▶ **Work order**: Give back all of the data exactly.

▶ **Material to process**:
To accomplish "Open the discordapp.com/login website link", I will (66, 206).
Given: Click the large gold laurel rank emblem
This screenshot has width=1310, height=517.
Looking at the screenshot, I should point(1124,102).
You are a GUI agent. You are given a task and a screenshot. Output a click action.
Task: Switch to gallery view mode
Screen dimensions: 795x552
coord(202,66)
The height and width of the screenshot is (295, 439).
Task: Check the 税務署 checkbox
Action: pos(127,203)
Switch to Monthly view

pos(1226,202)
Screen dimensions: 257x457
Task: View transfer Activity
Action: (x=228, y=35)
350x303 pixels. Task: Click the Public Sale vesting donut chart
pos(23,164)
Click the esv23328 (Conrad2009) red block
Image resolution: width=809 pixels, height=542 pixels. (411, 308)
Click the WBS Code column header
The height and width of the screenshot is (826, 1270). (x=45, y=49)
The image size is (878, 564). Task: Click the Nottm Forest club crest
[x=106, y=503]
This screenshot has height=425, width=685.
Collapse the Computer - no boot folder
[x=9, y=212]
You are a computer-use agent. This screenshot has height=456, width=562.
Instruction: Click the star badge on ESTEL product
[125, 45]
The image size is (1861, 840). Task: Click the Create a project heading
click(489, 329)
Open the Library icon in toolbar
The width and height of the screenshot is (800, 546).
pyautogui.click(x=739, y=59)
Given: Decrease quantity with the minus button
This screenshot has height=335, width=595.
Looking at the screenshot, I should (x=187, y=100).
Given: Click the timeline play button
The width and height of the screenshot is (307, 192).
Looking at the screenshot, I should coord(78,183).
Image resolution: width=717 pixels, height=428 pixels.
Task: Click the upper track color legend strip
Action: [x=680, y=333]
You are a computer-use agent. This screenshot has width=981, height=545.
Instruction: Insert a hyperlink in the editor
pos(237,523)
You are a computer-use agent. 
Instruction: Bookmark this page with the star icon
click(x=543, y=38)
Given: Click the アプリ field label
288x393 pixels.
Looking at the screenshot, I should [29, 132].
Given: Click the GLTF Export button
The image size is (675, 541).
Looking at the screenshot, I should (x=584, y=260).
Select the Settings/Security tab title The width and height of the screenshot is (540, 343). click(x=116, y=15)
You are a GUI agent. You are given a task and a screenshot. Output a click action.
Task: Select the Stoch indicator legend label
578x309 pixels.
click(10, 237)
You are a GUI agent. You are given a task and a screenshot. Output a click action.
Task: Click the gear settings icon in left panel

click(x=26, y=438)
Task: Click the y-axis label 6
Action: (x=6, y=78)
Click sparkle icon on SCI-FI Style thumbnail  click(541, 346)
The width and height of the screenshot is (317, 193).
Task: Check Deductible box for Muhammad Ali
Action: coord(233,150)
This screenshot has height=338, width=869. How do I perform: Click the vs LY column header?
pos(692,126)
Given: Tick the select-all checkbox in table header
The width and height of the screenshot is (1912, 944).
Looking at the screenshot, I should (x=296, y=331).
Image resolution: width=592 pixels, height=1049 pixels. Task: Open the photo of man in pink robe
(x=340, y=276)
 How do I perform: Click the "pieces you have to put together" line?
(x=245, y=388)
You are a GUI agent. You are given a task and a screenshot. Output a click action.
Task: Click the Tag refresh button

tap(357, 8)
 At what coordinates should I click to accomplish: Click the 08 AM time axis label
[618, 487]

▶ **Exercise answer**:
To accomplish "Open the discordapp.com/login website link", I will (66, 206).
Given: Click the large gold laurel rank emblem
This screenshot has width=1310, height=517.
Looking at the screenshot, I should point(1124,102).
You are a GUI agent. You are given a task and a screenshot. Output a click action.
Task: Switch to gallery view mode
Screen dimensions: 795x552
coord(202,66)
The height and width of the screenshot is (295, 439).
Task: Check the 税務署 checkbox
Action: pos(127,203)
Switch to Monthly view

pos(1226,202)
Screen dimensions: 257x457
Task: View transfer Activity
Action: (x=228, y=35)
350x303 pixels. Task: Click the Public Sale vesting donut chart
pos(23,164)
Click the esv23328 (Conrad2009) red block
Image resolution: width=809 pixels, height=542 pixels. (411, 308)
Click the WBS Code column header
The height and width of the screenshot is (826, 1270). (x=45, y=49)
The image size is (878, 564). Task: Click the Nottm Forest club crest
[x=106, y=503]
This screenshot has height=425, width=685.
Collapse the Computer - no boot folder
[x=9, y=212]
You are a computer-use agent. This screenshot has height=456, width=562.
Instruction: Click the star badge on ESTEL product
[125, 45]
The image size is (1861, 840). Task: Click the Create a project heading
click(489, 329)
Open the Library icon in toolbar
The width and height of the screenshot is (800, 546).
pyautogui.click(x=739, y=59)
Given: Decrease quantity with the minus button
This screenshot has height=335, width=595.
Looking at the screenshot, I should (x=187, y=100).
Given: Click the timeline play button
The width and height of the screenshot is (307, 192).
Looking at the screenshot, I should coord(78,183).
Image resolution: width=717 pixels, height=428 pixels.
Task: Click the upper track color legend strip
Action: [x=680, y=333]
You are a computer-use agent. This screenshot has width=981, height=545.
Instruction: Insert a hyperlink in the editor
pos(237,523)
You are a computer-use agent. 
Instruction: Bookmark this page with the star icon
click(x=543, y=38)
Given: Click the アプリ field label
288x393 pixels.
Looking at the screenshot, I should [29, 132].
Given: Click the GLTF Export button
The image size is (675, 541).
Looking at the screenshot, I should (x=584, y=260).
Select the Settings/Security tab title The width and height of the screenshot is (540, 343). click(x=116, y=15)
You are a GUI agent. You are given a task and a screenshot. Output a click action.
Task: Select the Stoch indicator legend label
578x309 pixels.
click(10, 237)
You are a GUI agent. You are given a task and a screenshot. Output a click action.
Task: Click the gear settings icon in left panel

click(x=26, y=438)
Task: Click the y-axis label 6
Action: (x=6, y=78)
Click sparkle icon on SCI-FI Style thumbnail  click(541, 346)
The width and height of the screenshot is (317, 193).
Task: Check Deductible box for Muhammad Ali
Action: coord(233,150)
This screenshot has height=338, width=869. How do I perform: Click the vs LY column header?
pos(692,126)
Given: Tick the select-all checkbox in table header
The width and height of the screenshot is (1912, 944).
Looking at the screenshot, I should (x=296, y=331).
Image resolution: width=592 pixels, height=1049 pixels. Task: Open the photo of man in pink robe
(x=340, y=276)
 How do I perform: Click the "pieces you have to put together" line?
(x=245, y=388)
You are a GUI agent. You are given a task and a screenshot. Output a click action.
Task: Click the Tag refresh button

tap(357, 8)
 At what coordinates should I click to accomplish: Click the 08 AM time axis label
[618, 487]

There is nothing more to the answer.